While a bus allows a very limited level of parallelism, a crossbar[WB72], which provides a full connection between all the nodes of the system is very complex, expensive and hard to be controlled. Interconnection networks[SY94], and more precisely Multistage Interconnection Networks[Sie77] (MINs) are an interesting solution for intercommunication systems in parallel computers. They provide acceptable degree of parallelism with a complexity well inferior to this of a crossbar. MINs are usually used in multi-processor and multi-computer parallel machines as an intercommunication medium between processing elements and memory modules. Many MINs belonging to the famous Delta MINs family were studied and effectively used to build parallel computers. Delta MINs form a sub-group from a bigger MINs family called banyan MINs of which networks are characterized by the existence of one and only one path between each source and destination. Non-banyan MINs are, in general, more expensive than banyan networks and more complex to control. Still, they often are fault tolerant and capable to apply rerouting strategies used to bypass problems found by messages such as a conflict or a faulty link or switch. Kruskal and Snir[KS83] studied augmentation techniques that might be applied on banyan networks in order to improve their performance without much loss in simplicity. Augmentation can be defined as adding links and/or switches to the basic configuration of the network.

A MIN is usually defined by [CSG99], among others, its topology, routing algorithm, switching strategy, and flow control mechanism. One of the factors defining the topology of a MIN is its degree. The degree of a MIN is the size of the switching element (SE) of which it is composed. In this paper we study the effect of the MIN's degree on its performance. Networks of degrees 2, 4, and 8 were studied by Cheemalavagu and Malek in [CM82]. On their paper, they were limited to 8 degree MINs because of the space and time needed for the simulation. Furthermore, they used networks with and without buffers. In this paper we investigate MINs of degrees up to 64, all of them unbuffered. In order to establish this study, different degrees Delta and over-sized Delta MINs[ADS03] are tested. The test methodology is a simulation one based on a Universal Performance Factor (UPF) explained in earlier publications[ADKS02, ADKS03, ADS03].
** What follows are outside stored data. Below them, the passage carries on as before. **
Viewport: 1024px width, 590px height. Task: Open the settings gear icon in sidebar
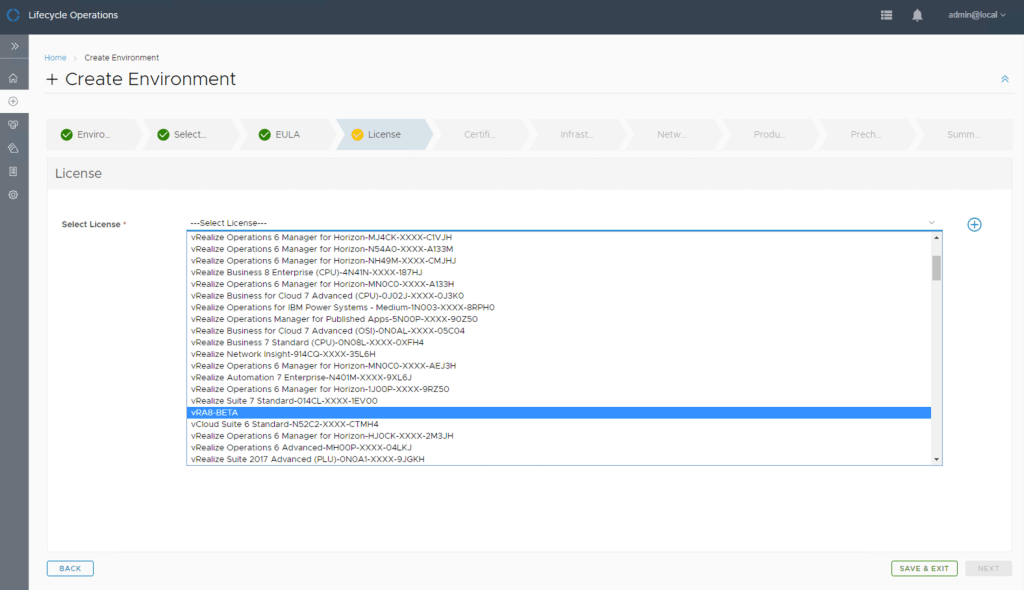point(13,195)
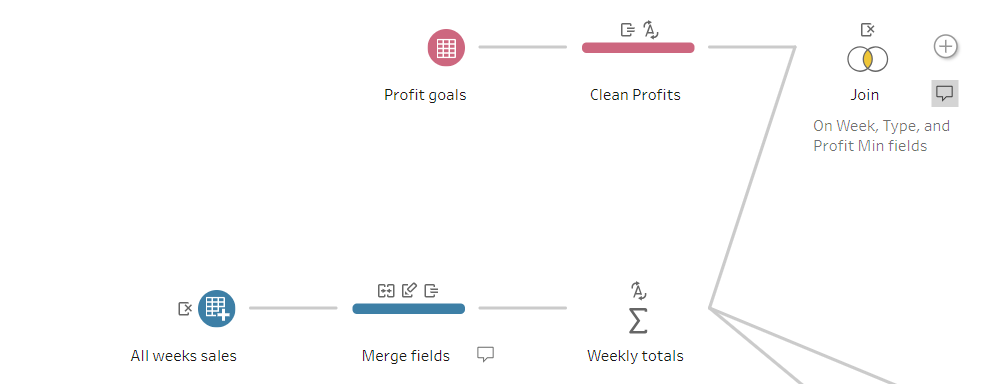Click the plus icon next to Join

pyautogui.click(x=945, y=46)
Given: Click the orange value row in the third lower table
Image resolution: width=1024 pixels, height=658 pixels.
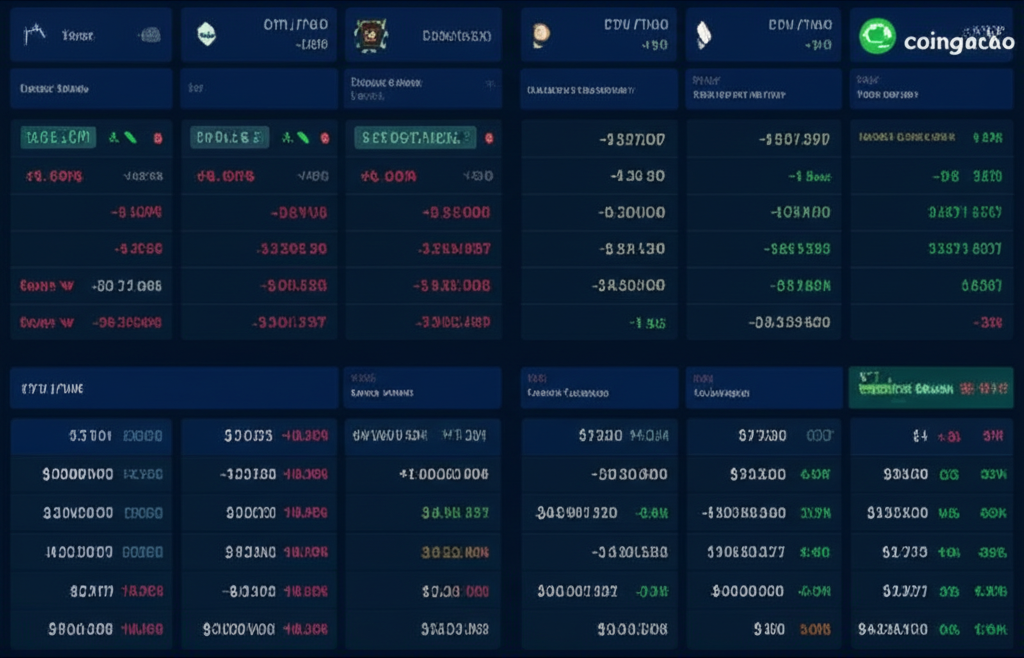Looking at the screenshot, I should click(454, 552).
SMP (Symmetric MultiProcessing) machines are interesting architectures used today to build parallel computers. They are either crossbar or bus based architectures. In fact, while MINs were widely studied in the literature, we think that the use of MINs as an



Fig. 1 – A topological classification of MINs

Fig. 2 – A block diagram of  $\Omega(16,4)$ 

interconnection medium for SMP architectures can improve their performance. This might be the subject of future studies in the field.

The remainder of this paper is organized as follows: In section 2 we present a topological calssification of MINs before a rapid reminder of the two example architectures to be used in the paper: the Omega network and the MCRB network. This is followed by the explanation of the evaluation methodology to be used. Section 5 presents the comparison and evaluation results befor ending the paper with the conclusion.

### 2 Topological Classification of MINs

A MIN can be defined as a [SH94] network used to inter-connect a group of N inputs to a group of M outputs using several stages of small size SEs followed (or leaded) by stages of wire links.

We propose in figure 1 a topological classification of MINs. We give in the following some important definitions related to this classification.

**Definition 1** A banyan[GL73] MIN is a MIN having the property of the existence of one and only one path between each source and destination.

Banyan MINs might have the *delta property* or not. Delta networks, proposed by Patel[Pat81], are built of  $a \times b$  crossbars. Let  $o_i$ ;  $i = 0, 1, \ldots, b-1$  be an output of index i of a crossbar. If an input of a crossbar in stage j is connected to an output  $o_i$  of another crossbar in stage j-1, then all its other inputs must be connected to outputs of the same index i of crossbars in the previous stage. We propose the following mathematical translation of the delta property.

**Definition 2** For a Banyan MIN of size N and degree  $r^1$ , suppose that the switch's inputs and outputs are presented to the base r, i.e. in the form  $d_0, d_1, \ldots, d_{r-1}$ . Let the inputs and outputs of the SEs in the network have the same indexes then digits  $d_0$  of all inputs of a switch must be equal. A network or a stage having this characteristic is called to be having the Delta property.

In this paper Network(N,r) will present a MIN of size N and degree r.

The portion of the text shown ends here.